— Begin Data for this task —
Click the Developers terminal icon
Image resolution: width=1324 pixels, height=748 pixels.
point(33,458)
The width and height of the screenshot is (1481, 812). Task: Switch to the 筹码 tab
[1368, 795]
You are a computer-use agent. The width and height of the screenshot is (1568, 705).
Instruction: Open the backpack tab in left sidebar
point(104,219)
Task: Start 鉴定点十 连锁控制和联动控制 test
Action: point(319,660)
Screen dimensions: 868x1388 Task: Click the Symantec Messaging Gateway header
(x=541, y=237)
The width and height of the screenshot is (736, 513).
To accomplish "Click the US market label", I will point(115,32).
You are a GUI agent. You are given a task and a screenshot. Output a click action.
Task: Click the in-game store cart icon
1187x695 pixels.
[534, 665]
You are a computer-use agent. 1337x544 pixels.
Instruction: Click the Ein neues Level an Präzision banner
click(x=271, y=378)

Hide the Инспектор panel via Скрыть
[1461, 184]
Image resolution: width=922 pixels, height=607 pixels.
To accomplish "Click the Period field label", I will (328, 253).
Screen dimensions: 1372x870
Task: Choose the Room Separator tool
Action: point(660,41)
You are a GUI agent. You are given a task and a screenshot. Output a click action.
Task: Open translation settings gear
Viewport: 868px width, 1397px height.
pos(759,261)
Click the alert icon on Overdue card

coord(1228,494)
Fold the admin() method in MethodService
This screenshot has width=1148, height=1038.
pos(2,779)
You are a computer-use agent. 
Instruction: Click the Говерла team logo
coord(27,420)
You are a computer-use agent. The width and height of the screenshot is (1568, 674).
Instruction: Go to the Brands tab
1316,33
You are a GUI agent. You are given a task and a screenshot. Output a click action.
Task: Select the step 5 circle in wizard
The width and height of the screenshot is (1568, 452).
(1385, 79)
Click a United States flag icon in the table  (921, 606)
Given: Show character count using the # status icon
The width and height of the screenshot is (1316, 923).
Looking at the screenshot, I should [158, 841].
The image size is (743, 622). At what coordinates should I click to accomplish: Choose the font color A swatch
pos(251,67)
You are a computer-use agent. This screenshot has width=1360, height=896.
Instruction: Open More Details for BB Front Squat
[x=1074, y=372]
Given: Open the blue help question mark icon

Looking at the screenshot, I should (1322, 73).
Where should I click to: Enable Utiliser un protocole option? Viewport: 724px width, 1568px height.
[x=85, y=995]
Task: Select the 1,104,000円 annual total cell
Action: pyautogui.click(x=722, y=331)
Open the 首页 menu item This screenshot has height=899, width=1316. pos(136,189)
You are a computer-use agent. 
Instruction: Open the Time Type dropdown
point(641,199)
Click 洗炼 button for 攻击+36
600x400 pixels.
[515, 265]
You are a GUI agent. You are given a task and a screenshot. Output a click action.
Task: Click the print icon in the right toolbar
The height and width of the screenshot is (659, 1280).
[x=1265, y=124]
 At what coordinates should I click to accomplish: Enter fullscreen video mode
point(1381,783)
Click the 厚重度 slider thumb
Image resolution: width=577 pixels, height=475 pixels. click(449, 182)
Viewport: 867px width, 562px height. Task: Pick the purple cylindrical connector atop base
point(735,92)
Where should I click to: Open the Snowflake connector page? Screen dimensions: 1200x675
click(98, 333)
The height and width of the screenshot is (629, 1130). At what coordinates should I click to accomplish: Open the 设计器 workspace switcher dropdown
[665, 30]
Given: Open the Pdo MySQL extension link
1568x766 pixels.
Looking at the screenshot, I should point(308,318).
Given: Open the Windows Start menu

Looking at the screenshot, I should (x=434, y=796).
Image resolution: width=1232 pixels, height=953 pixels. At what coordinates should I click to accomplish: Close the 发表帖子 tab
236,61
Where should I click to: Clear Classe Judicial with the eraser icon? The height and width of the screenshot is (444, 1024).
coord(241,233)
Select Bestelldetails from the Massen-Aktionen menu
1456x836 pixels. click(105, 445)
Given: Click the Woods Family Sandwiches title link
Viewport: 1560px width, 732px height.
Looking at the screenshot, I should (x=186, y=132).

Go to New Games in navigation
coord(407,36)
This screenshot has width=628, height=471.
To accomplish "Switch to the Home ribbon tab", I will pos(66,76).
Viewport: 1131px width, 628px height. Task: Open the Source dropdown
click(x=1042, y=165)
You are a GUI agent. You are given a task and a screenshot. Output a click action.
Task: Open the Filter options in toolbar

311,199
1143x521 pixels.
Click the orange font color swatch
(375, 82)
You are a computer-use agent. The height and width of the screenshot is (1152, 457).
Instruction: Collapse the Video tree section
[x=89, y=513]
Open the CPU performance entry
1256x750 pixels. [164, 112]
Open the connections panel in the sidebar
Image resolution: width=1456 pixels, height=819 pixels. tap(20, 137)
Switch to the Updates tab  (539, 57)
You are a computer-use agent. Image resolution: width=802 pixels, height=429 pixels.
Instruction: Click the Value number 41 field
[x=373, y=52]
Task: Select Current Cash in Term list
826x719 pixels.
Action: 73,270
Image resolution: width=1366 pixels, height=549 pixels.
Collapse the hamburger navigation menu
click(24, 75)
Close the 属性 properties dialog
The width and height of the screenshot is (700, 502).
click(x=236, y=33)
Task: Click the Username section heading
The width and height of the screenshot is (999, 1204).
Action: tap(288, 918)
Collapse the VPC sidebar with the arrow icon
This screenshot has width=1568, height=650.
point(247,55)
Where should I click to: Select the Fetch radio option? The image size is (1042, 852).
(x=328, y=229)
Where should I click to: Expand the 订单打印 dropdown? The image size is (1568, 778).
— End Data for this task —
→ **What the task requires**
Please rewrite everything from the line containing "Select Bestelldetails from" down to the line containing "coord(407,36)", changing "New Games" to "Top Sellers" and leaving the rest untouched.

→ **Solution below**
Select Bestelldetails from the Massen-Aktionen menu
1456x836 pixels. click(105, 445)
Given: Click the Woods Family Sandwiches title link
Viewport: 1560px width, 732px height.
Looking at the screenshot, I should (x=186, y=132).

Go to Top Sellers in navigation
coord(407,36)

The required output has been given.